SEZIONE DI TESTO:
--

UDINE - Ti faccio anche di peggio. Sarebbe suonata pressappoco così la frase pronunciata dall'accompagnatore di un paziente straniero (forse pakistano) che martedì sera, verso le 22.30, avrebbe aggredito verbalmente un dottore che era di turno in guardia medica in una sede di continuità assistenziale. Un episodio che segue di tre settimane quello avvenuto, sempre in guardia medica, ma a Udine, quando due specializzande, Adelaide Andriani e Giada Aveni, erano state aggredite dall'accompagnatore straniero di un malato nel parcheggio fuori dalla sede. Nel caso udinese, l'uomo aveva messo le mani al collo di Andriani e tentato di tirare un calcio ad Aveni. Nel caso accaduto martedì sera, invece, a spaventare il medico (proprio per tutelarlo, si è scelto il riserbo sul luogo e sul nome) sono state le parole di quell'uomo arrivato in ambulatorio. Come nel caso di Andriani, che era già stata vittima due volte di aggressioni (una verbale e una no), anche in questo caso il medico finito nel mirino di un estraneo avrebbe già fatto i conti, in passato, con altri episodi molto spiacevoli.

--

DATI FORNITI:

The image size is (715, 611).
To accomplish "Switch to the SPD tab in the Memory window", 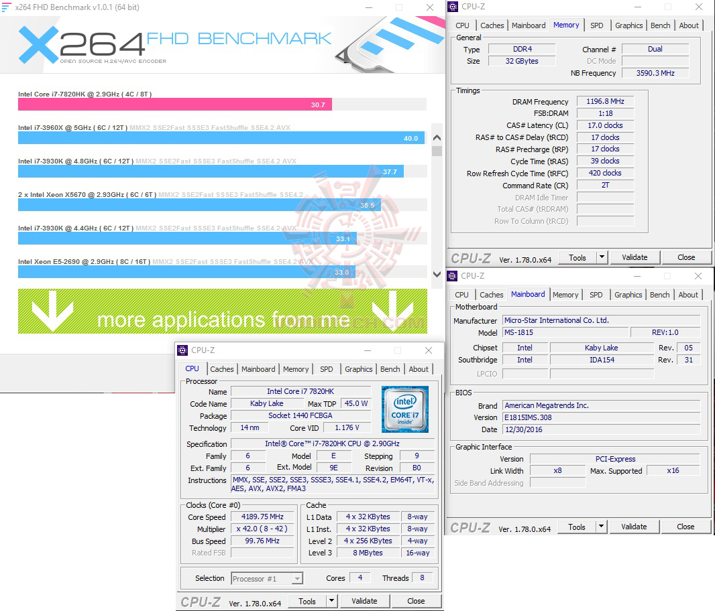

--

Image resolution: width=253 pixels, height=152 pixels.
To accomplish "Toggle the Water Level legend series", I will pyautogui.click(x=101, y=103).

--

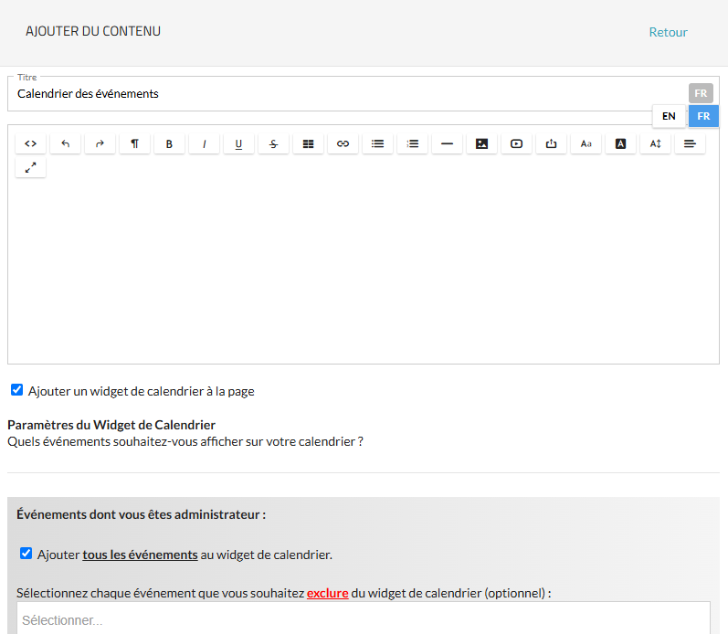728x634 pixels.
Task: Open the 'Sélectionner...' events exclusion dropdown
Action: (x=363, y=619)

--

COSA FARE: Continua l'articolo sull'aggressione verbale al medico di guardia, riprendendo subito dopo la sua ultima frase.

RISULTATO:
LA RICOSTRUZIONE
IL SINDACATO
Stefano Vignando, presidente Snami Fvg conferma: «Ho saputo dell'aggressione verbale al medico di continuità assistenziale martedì sera. C'è un testimone, ossia il collega che era presente in sede. Tuteleremo il medico aggredito. Queste persone sono entrate, come era accaduto anche al Gervasutta, senza appuntamento. Sembra non sia servito a nulla tutto ciò che è successo sinora, tutte le parole, le garanzie, gli incontri, gli impegni. Mi chiedo quando finalmente si riuscirà a garantire nei fatti la sicurezza dei medici di continuità assistenziale», sbotta Vignando. «Se invece di essere senza mascherina, avessero avuto un coltello, cosa sarebbe successo?», si domanda, per assurdo, Vignando. Il presidente Snami si chiede come abbiano potuto quegli uomini arrivare all'ambulatorio senza alcun filtro, in una struttura dotata di portineria. «Nessuno si preoccupa di dare i dovuti ordini di servizio a chi deve fare cosa. Le porte devono essere chiuse. Da una vita propongo che le sedi di continuità assistenziale siano in luoghi ignoti e anonimi. Lì il medico riceve le chiamate e decide chi andare a visitare a casa e chi no. Non esiste un ambulatorio di continuità assistenziale nella stessa sede in cui c'è il servizio».